• _Selection_:
┌──
I won’t repeat the detail of that review (originally posted on Yeo’s web site: www.diyparadise.com); however I do want to record that Monica 2 blew me and my wife Denise away, and convinced us that non-oversampling DACs have the potential to outperform any competition based on alternative circuits.
Those in the know will know that Monica 2 was followed by Monica 3, which reportedly offered substantial sonic improvements – and even more improvements if you took advantage of some mods and add-ons, most of which are still available (check Yeo’s web site for details).
Enter Discreet Monica: the latest DAC to be created by Yeo and still so recent (in early June 2012) that she’s scarcely half-way toward her first birthday.
Although she is an NOS DAC, in terms of circuit design the new lady is significantly different from previous Monicas. Just HOW she differs is something you can discover by visiting Yeo’s web site; in this review I’ll focus on how she sounds. I will mention her weight, since when I last checked that wasn’t mentioned on Yeo’s site. She weighs a little over 3 kilos: considerably more than all her sisters combined.
HOW GOOD IS DISCREET MONICA?’ THE JOURNEY OF DISCOVERY
For me the most helpful component reviews are those that include comparisons. Comparisons help me to measure the new component against components I’ve heard or at least against components that have been compared with OTHER components, and gradually I build a comprehensive ‘comparison matrix’.
└──
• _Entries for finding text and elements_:
┌──
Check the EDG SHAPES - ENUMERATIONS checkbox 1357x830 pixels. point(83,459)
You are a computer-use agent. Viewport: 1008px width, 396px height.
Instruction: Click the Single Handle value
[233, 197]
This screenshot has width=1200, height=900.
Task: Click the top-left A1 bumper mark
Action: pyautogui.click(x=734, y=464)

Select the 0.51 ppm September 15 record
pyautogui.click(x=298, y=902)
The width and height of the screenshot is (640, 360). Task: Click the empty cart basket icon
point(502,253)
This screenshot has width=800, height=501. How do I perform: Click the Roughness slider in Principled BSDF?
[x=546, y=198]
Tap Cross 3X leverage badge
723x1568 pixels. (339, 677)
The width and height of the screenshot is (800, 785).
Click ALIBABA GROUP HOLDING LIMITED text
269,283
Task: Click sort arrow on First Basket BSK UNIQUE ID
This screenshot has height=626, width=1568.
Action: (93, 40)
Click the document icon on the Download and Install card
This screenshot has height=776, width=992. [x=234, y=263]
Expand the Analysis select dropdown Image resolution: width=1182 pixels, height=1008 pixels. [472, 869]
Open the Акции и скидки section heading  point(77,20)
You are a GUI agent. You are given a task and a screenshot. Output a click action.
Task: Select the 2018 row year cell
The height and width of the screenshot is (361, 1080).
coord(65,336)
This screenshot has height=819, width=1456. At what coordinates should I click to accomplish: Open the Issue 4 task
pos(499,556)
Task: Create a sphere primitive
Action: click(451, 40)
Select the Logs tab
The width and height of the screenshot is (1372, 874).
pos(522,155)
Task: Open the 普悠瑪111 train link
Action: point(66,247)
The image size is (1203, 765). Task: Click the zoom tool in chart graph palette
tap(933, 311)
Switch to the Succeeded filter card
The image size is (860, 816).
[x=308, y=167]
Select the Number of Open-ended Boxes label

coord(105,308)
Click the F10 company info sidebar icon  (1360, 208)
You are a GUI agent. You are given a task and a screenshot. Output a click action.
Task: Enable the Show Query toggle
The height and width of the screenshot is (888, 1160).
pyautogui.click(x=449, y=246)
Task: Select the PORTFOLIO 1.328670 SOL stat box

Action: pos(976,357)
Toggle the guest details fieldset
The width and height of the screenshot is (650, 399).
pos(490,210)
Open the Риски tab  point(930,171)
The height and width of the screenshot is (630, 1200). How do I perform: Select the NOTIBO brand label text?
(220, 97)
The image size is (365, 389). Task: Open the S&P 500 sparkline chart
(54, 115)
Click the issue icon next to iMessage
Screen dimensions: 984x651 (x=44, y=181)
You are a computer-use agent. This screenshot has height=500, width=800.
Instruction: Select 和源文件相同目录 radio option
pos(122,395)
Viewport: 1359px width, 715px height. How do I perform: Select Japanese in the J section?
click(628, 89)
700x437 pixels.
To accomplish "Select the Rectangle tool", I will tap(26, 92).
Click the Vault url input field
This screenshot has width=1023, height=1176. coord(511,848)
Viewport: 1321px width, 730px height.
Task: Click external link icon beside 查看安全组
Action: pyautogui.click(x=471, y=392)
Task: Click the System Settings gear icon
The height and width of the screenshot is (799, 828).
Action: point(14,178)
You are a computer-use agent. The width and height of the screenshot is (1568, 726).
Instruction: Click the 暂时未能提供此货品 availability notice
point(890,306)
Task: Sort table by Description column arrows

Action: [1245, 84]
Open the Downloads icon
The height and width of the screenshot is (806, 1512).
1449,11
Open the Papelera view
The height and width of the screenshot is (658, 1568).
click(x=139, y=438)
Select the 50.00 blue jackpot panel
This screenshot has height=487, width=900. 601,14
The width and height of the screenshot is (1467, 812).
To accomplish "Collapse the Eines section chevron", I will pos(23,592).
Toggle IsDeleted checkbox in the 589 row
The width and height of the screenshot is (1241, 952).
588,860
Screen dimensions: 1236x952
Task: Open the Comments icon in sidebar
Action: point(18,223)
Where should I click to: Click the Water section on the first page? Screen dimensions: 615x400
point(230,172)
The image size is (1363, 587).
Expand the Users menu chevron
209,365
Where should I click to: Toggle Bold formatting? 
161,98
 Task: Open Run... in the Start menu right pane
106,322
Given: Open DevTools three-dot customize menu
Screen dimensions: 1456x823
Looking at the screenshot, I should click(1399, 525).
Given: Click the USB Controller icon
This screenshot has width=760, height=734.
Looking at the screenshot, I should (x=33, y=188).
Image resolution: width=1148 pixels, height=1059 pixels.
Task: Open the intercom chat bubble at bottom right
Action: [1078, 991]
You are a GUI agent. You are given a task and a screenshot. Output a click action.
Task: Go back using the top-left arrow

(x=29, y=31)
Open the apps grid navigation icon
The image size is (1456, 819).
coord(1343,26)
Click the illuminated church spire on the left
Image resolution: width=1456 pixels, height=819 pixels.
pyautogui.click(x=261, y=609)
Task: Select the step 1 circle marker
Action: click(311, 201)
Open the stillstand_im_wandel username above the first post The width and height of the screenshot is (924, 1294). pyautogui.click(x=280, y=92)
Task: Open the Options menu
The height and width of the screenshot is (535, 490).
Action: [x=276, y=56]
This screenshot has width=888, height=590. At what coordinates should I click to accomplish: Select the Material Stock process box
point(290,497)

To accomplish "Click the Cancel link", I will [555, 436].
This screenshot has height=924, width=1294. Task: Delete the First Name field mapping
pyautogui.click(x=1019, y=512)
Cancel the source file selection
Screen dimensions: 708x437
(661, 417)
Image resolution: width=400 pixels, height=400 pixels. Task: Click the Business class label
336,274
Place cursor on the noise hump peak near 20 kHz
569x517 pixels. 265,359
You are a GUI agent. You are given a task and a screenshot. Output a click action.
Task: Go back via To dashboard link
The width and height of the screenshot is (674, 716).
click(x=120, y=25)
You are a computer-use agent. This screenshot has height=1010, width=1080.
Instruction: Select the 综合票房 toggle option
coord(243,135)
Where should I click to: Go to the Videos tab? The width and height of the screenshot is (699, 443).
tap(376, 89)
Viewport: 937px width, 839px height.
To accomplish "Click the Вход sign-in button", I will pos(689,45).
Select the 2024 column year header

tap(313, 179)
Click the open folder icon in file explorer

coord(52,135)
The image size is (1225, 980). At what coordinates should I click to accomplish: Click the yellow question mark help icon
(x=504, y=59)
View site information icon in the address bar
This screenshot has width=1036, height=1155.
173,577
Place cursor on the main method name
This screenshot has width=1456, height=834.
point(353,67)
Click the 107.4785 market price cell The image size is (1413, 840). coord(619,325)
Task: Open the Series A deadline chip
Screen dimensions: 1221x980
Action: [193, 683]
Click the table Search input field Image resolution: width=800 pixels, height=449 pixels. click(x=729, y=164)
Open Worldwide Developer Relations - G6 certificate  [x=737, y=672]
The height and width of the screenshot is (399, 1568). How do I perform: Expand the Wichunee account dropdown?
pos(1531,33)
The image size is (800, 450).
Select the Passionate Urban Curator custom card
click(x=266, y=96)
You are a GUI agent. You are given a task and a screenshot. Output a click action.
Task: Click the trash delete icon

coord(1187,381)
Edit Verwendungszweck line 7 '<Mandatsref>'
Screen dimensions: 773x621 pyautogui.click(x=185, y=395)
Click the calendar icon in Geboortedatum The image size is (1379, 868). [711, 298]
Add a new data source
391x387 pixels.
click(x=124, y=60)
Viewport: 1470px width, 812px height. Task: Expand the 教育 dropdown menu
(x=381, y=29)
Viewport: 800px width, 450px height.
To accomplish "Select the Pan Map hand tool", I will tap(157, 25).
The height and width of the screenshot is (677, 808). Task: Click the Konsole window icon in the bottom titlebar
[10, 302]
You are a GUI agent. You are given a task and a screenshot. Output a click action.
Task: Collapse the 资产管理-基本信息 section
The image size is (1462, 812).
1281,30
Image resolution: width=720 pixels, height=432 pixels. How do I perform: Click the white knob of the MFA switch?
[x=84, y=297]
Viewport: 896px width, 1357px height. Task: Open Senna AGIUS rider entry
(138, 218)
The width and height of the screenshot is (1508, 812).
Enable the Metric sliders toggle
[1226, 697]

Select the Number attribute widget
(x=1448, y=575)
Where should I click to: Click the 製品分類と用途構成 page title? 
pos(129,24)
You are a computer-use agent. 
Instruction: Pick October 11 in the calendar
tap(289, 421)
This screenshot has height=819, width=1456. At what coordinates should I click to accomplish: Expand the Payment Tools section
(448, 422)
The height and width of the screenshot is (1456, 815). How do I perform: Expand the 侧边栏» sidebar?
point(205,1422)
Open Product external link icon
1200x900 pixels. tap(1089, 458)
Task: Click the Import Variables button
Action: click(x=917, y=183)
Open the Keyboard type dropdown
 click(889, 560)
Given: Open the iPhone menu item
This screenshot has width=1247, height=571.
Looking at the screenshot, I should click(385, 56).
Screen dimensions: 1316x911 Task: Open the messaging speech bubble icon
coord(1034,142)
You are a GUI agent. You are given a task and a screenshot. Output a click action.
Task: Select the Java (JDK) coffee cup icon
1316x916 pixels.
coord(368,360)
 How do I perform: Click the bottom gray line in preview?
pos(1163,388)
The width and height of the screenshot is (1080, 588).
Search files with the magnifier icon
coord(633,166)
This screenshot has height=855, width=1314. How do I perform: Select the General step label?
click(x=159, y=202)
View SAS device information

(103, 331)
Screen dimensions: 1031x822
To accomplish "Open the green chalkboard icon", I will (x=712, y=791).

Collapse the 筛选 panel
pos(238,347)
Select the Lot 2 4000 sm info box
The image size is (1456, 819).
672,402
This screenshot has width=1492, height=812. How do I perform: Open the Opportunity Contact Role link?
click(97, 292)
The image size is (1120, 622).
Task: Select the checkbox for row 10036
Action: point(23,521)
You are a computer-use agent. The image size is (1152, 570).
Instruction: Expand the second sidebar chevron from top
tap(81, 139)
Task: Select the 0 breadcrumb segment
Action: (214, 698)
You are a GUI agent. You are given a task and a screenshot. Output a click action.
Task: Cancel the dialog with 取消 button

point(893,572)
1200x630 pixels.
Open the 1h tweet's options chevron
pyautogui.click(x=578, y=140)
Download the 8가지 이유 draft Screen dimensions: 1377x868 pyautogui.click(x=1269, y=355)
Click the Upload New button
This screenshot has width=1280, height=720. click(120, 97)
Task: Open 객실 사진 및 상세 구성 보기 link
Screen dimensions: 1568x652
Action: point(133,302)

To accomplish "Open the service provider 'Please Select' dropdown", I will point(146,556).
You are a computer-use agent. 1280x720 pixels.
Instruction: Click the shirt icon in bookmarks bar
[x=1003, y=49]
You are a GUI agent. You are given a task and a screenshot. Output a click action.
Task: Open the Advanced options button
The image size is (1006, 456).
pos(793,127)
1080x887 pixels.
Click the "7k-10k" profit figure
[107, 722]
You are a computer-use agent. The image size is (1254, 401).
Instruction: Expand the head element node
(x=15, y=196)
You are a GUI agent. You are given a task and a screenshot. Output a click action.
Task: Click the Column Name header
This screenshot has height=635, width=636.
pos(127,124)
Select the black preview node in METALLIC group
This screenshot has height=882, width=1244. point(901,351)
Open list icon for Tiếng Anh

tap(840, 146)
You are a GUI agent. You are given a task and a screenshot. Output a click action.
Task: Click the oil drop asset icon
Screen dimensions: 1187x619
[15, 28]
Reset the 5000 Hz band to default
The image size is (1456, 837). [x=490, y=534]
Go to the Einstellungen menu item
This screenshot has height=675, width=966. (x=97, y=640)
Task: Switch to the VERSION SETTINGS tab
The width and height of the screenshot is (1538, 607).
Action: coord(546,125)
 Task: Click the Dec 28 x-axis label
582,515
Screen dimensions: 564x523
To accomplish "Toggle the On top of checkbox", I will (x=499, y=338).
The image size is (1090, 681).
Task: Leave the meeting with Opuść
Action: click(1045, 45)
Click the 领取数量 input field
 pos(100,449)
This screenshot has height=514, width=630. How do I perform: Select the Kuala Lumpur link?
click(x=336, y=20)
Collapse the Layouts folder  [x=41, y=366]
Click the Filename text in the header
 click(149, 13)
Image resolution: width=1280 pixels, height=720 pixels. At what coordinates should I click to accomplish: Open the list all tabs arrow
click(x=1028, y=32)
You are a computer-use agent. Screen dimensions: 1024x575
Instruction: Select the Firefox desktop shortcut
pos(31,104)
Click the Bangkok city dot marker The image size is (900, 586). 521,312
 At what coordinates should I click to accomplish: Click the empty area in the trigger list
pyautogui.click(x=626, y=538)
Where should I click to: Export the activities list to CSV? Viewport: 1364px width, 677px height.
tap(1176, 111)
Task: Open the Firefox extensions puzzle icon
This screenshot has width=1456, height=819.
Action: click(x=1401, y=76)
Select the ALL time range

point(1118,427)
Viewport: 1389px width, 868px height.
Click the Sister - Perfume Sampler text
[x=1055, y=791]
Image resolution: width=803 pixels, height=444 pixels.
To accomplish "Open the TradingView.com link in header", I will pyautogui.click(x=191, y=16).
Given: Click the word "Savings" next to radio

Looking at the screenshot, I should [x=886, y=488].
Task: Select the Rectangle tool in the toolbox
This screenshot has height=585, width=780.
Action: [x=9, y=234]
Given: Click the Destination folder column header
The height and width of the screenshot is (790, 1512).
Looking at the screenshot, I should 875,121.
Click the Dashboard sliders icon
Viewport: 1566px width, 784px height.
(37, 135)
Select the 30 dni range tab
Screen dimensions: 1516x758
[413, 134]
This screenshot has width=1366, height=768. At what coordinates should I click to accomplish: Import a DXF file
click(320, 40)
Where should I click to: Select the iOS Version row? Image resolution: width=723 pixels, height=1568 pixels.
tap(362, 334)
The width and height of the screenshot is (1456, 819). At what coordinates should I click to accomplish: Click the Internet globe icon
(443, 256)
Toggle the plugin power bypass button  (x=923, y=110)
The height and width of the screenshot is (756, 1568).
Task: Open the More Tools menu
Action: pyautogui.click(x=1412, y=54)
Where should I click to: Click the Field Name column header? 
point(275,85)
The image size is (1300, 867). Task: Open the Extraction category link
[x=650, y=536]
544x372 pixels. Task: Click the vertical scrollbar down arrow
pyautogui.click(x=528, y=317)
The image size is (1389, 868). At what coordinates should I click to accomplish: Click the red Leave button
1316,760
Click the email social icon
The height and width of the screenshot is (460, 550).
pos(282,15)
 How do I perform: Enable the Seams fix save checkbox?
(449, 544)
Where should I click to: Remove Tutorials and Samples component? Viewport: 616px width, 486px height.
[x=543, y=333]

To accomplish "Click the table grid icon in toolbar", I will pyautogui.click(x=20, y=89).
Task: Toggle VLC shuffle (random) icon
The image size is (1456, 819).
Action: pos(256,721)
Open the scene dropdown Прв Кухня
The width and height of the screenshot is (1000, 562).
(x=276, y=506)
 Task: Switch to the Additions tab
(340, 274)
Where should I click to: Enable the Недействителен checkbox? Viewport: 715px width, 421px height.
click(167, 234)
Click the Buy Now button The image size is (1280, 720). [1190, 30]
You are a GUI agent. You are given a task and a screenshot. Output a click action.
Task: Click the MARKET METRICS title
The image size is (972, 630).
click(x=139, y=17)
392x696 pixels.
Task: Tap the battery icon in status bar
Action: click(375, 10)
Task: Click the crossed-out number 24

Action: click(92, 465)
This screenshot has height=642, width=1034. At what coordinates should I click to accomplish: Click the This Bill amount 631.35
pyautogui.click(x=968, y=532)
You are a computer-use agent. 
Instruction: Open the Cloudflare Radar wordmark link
└──
• _What needs to be done_: Transcribe the DAC review from "I won’t repeat" to "site for details).". Work only from the DAC review.

• _Written solution_:
I won’t repeat the detail of that review (originally posted on Yeo’s web site: www.diyparadise.com); however I do want to record that Monica 2 blew me and my wife Denise away, and convinced us that non-oversampling DACs have the potential to outperform any competition based on alternative circuits.
Those in the know will know that Monica 2 was followed by Monica 3, which reportedly offered substantial sonic improvements – and even more improvements if you took advantage of some mods and add-ons, most of which are still available (check Yeo’s web site for details).